I am currently focused on the question of how we can extend theories of moralized classification (such as stigma) to understand how we come to define human bodies and ecosystems as "healthy" or not. This is currently focused on three major tainted categories that shape human experience and biologies: being defined as "fat," "dirty," and "a weed."
WEIGHT: Small World/Big Bodies

For the last 3 decades, I have been using comparative (cross-cultural) research to understand trends in how humans react to their own and others' body weight, and explain their biological, social, and emotional consequences.
Currently, I am coordinating social science teams in seven countries to investigate global experiences of GLP-1 drugs (like Wegovy and Ozempic) as these are becoming more accessible.
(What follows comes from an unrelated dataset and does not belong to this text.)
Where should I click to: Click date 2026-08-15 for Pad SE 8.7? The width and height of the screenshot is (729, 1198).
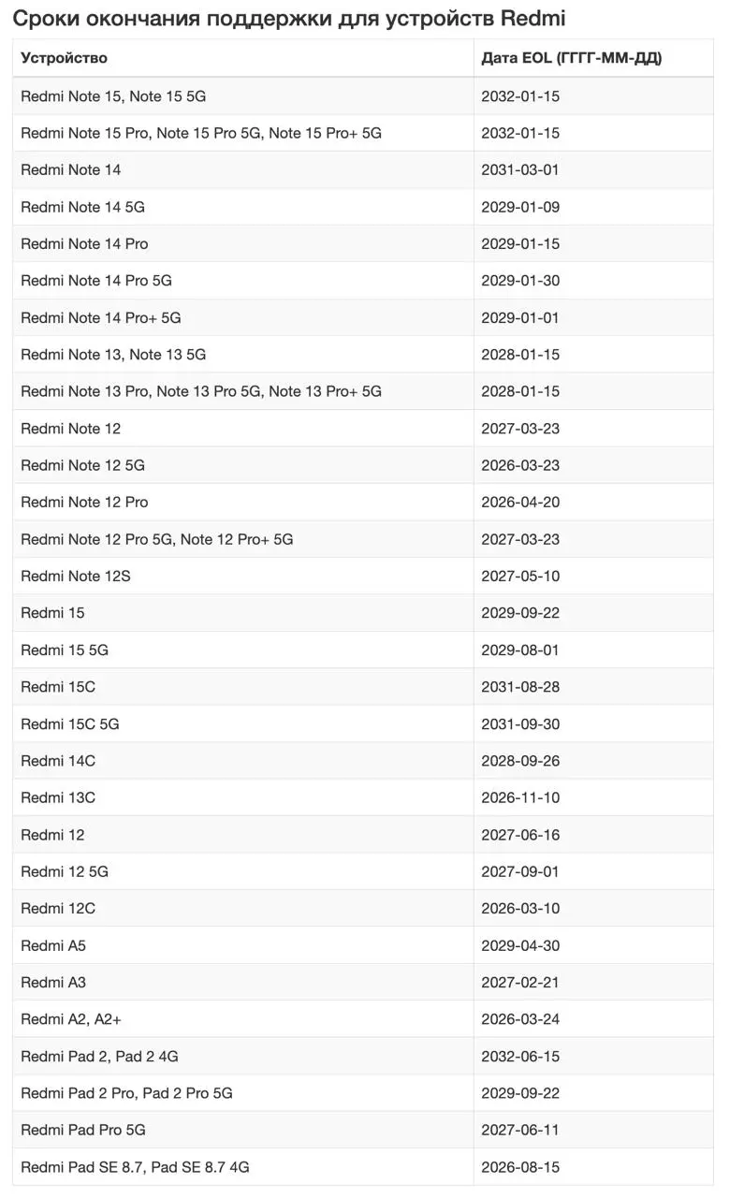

This is an exciting and rapidly changing socio-medical landscape with much social science can offer to thinking through how this can be done with adequate attention to an array of complex consequences. My focus is on understanding how this new class of effective drugs is reshaping which bodies are defined as "normal" and "healthy" or not.
WEEDS: Reframing Our Tainted Species [ROTS]

Using a comparative, global perspective, this project asks: how has the assignment of a tainted cultural category – “weed” – acted to shape both human and plant biologies? This project considers how and why specific plants become maligned, people attached to them become stigmatized, how this shapes everyday practices of management, exposure, eradication, and use, and what it means for human health, plant evolution, our shared ecosystems and the future of our planet.
WATER: Stigma, Distress, and Household Water Insecurity

For some years, I have been working to understand the biocultural mechanisms that link water insecurity to worse health and mental health outcomes. This research has revealed that it isn't living with insufficient safe water that most distresses humans. It is the social meanings and consequences for social rejection and inequality that matter most. Data collection in this wider multi-year and multi-sited project is now complete, and I am shifting to a synthesis/writing/re-theorization phase.